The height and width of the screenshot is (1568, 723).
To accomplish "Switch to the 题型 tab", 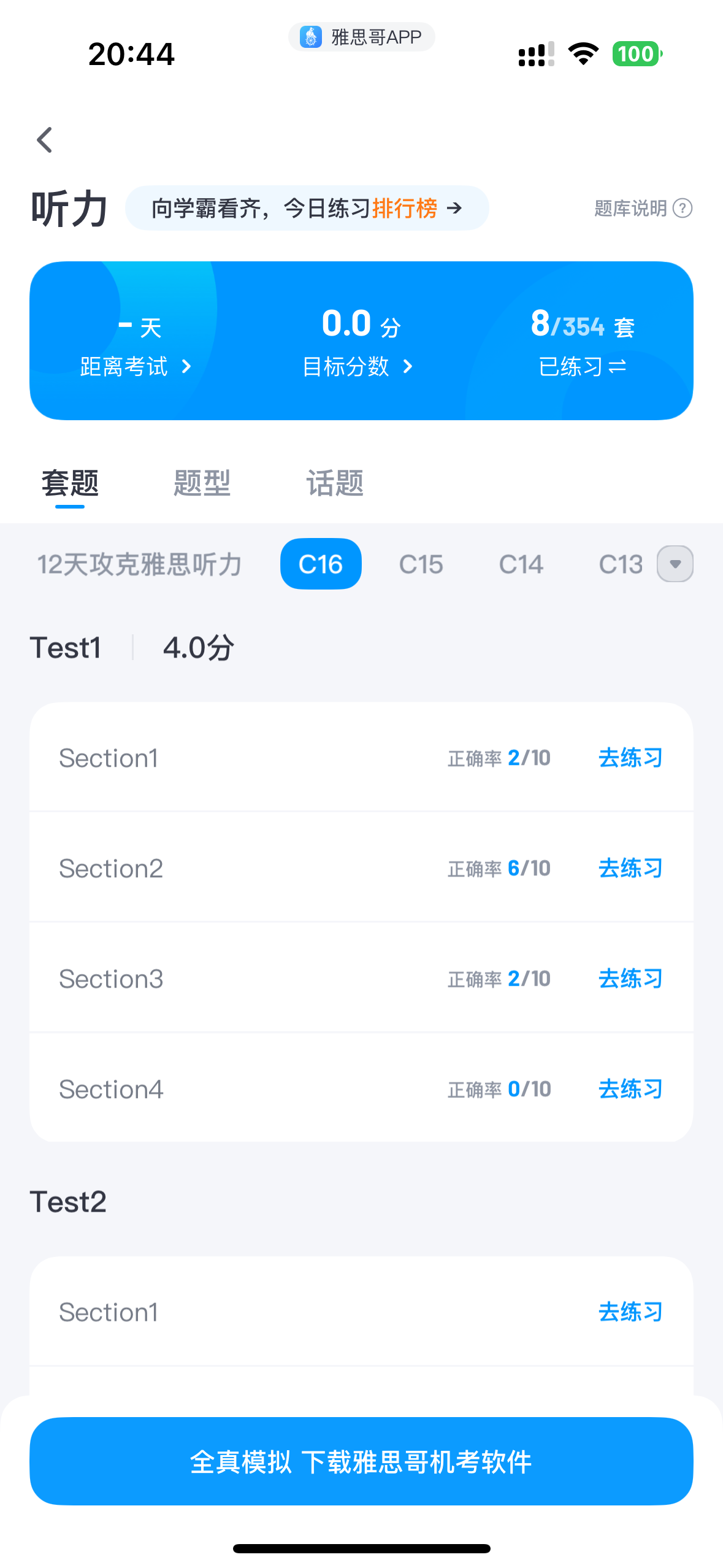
────────────────────
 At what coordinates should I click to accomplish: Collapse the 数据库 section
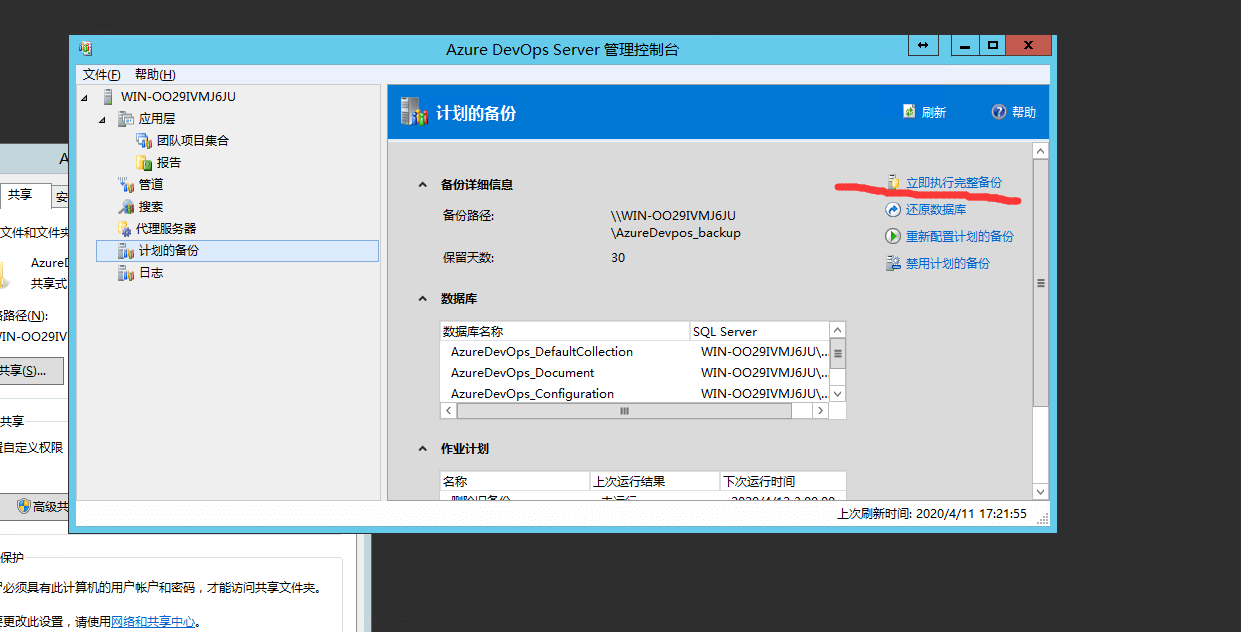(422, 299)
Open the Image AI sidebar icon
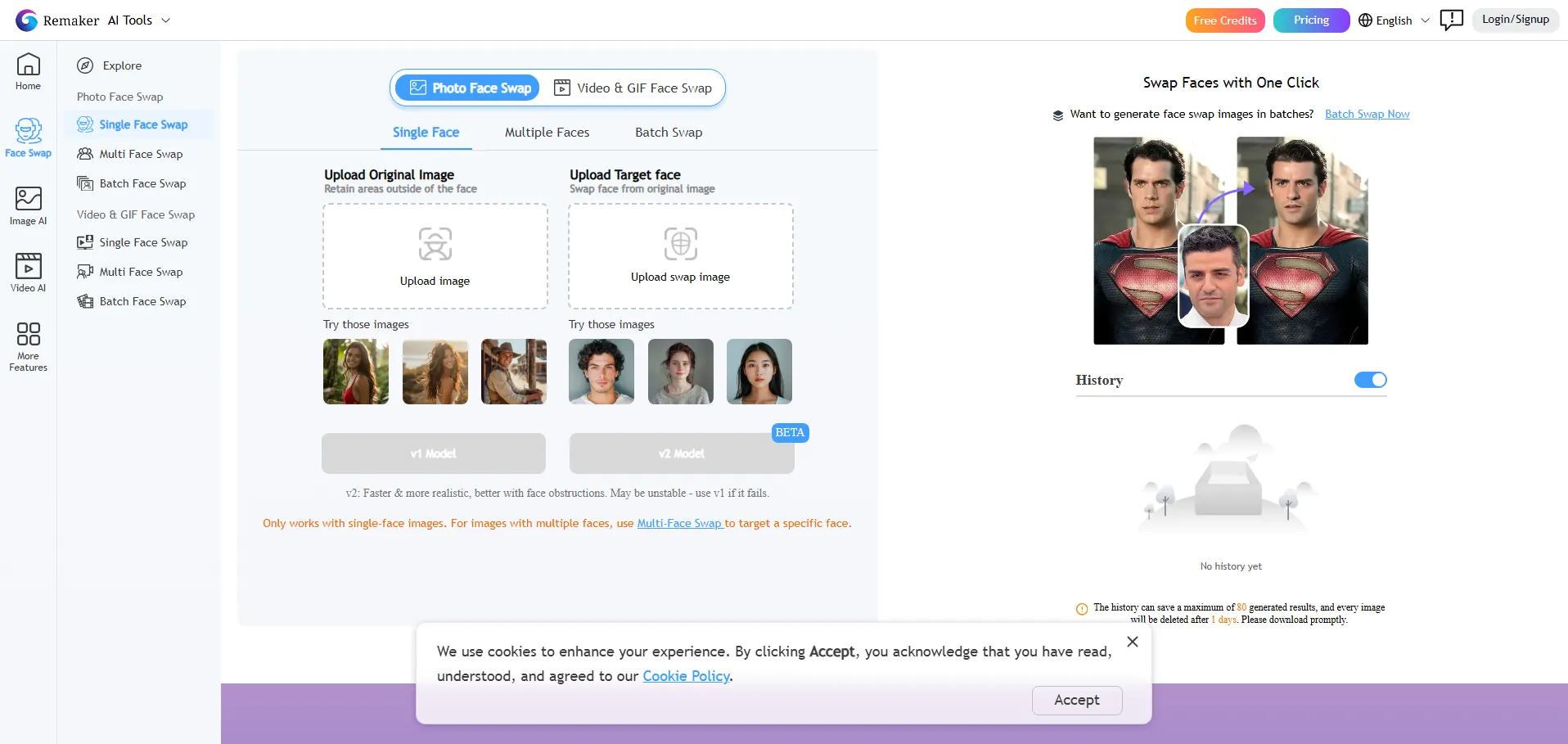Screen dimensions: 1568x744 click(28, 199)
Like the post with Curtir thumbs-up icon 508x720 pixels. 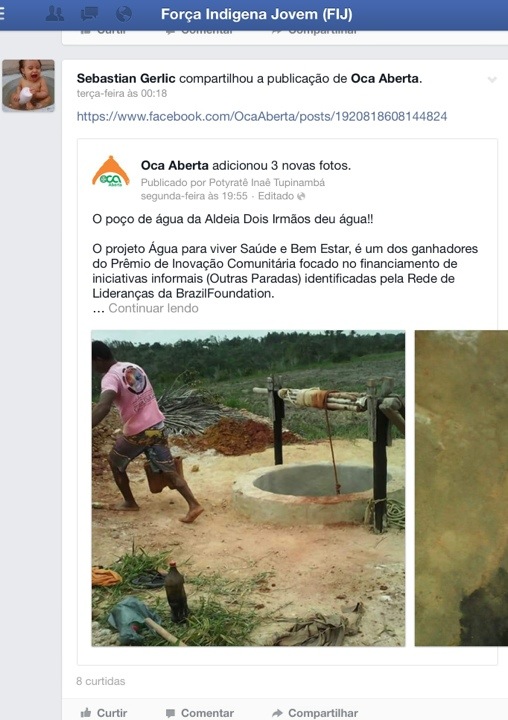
────────────────────
Looking at the listing above, which lines run from the one containing "At what coordinates" through the one containing "Like the post"? Print exactly those, ends included, pictures excluded.

 At what coordinates should I click to accomplish: Collapse the 数据库 section
(422, 299)
Open the Image AI sidebar icon
Screen dimensions: 1568x744 click(28, 199)
Like the post with Curtir thumbs-up icon 508x720 pixels. 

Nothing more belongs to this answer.